§ **WORK TASK**:
Count how many lines of the material hold "score". Respond with that number alone.

§ **GIVEN RECORDS**:
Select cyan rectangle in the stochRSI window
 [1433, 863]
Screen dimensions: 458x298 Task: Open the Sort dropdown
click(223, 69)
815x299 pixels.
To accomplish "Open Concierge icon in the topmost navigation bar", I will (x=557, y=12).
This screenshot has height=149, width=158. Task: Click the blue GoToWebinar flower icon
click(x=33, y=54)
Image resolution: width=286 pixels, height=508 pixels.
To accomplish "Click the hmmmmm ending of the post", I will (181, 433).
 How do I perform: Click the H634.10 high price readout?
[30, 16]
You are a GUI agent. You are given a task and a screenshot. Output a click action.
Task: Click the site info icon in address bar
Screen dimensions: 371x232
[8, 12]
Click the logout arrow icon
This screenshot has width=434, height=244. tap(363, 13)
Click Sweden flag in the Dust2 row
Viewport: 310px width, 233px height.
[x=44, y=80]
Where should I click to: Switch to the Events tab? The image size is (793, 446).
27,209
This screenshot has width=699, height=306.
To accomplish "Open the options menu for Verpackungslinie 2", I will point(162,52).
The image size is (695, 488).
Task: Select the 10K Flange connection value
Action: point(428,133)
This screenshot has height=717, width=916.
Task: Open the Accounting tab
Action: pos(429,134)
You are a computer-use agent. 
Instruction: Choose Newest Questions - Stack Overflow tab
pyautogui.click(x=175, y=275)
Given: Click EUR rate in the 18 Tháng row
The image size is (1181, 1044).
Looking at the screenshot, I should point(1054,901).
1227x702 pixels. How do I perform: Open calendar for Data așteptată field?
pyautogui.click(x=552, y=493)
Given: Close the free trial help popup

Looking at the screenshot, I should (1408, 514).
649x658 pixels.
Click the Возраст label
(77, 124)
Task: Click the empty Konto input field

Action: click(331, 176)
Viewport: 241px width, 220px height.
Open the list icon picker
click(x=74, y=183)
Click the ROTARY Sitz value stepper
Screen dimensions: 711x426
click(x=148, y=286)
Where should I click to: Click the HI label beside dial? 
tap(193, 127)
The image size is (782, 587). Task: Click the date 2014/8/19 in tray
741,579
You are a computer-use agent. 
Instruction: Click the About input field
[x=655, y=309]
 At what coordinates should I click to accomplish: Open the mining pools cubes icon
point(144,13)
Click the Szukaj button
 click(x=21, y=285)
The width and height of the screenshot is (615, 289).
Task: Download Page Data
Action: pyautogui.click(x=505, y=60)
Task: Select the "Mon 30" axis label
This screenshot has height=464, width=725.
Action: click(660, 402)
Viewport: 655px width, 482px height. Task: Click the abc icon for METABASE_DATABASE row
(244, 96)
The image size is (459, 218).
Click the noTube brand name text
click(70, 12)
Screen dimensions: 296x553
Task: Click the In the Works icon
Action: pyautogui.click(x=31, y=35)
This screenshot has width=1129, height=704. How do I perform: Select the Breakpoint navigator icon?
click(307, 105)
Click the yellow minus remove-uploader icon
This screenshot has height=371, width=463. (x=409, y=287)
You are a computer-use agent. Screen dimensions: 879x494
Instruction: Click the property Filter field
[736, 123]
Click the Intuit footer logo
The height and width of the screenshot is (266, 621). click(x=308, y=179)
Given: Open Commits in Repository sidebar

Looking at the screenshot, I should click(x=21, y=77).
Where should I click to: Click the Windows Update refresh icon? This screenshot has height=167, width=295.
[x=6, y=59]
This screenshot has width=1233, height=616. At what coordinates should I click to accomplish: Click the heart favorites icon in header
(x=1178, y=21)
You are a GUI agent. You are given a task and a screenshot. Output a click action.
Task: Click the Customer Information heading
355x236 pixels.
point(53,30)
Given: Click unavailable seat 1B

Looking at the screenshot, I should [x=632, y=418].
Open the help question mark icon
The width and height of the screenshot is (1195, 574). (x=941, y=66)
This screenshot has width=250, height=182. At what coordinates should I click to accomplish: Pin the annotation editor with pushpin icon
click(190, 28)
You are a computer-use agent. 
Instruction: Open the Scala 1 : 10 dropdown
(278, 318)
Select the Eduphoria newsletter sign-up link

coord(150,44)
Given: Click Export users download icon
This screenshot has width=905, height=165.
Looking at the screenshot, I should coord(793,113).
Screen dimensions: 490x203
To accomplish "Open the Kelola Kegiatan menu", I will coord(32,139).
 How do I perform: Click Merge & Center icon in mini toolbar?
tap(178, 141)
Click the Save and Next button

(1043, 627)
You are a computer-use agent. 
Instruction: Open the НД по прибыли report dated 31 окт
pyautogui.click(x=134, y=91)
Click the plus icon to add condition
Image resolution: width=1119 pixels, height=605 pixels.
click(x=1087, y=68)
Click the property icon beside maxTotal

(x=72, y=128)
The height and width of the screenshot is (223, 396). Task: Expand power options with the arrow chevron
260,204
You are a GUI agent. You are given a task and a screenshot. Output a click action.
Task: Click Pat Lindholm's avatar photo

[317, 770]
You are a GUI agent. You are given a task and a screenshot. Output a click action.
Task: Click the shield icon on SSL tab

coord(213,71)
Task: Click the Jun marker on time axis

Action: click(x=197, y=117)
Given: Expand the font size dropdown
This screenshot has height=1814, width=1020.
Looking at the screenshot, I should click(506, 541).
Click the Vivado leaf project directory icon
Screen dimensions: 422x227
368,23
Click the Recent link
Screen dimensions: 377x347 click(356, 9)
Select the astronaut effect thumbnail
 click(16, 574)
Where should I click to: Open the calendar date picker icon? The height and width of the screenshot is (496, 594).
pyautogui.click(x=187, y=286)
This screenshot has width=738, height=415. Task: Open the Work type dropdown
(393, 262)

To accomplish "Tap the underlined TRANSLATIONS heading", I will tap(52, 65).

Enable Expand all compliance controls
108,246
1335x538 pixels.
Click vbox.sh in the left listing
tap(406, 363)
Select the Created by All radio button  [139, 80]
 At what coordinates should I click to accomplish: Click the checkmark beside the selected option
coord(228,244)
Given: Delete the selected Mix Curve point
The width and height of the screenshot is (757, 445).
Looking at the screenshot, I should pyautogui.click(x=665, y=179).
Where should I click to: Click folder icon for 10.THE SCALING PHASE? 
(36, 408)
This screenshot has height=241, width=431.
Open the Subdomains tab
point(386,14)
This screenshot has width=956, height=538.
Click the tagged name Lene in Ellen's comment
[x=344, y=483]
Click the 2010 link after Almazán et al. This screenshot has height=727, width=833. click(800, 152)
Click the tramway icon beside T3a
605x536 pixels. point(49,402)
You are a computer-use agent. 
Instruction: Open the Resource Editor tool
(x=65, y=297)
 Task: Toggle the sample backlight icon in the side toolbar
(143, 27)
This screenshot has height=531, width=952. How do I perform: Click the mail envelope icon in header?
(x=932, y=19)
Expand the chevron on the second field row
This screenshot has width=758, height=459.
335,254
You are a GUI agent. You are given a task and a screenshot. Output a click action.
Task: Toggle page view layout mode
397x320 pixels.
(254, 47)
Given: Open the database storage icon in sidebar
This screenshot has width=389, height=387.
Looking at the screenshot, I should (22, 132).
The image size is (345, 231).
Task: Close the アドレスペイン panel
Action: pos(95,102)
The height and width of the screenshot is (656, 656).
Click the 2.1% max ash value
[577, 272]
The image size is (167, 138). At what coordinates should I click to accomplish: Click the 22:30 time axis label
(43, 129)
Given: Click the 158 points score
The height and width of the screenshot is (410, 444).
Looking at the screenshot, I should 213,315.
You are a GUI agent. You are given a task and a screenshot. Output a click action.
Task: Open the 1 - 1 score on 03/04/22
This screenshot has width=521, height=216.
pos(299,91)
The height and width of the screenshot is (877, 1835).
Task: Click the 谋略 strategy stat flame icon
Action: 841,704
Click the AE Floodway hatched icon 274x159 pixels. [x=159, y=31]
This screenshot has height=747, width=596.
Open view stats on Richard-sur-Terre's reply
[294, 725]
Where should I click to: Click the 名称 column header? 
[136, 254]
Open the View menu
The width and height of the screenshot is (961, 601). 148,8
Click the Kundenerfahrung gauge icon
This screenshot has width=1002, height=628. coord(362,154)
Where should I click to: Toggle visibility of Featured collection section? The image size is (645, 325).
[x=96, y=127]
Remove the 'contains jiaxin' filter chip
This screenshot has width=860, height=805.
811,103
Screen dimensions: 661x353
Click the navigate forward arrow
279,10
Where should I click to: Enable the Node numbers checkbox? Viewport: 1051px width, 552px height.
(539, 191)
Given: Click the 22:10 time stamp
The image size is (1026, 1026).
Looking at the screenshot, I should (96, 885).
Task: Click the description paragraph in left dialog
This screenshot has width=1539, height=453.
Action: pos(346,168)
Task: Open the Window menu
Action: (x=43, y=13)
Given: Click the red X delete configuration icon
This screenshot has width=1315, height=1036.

§ **ANSWER SECTION**:
2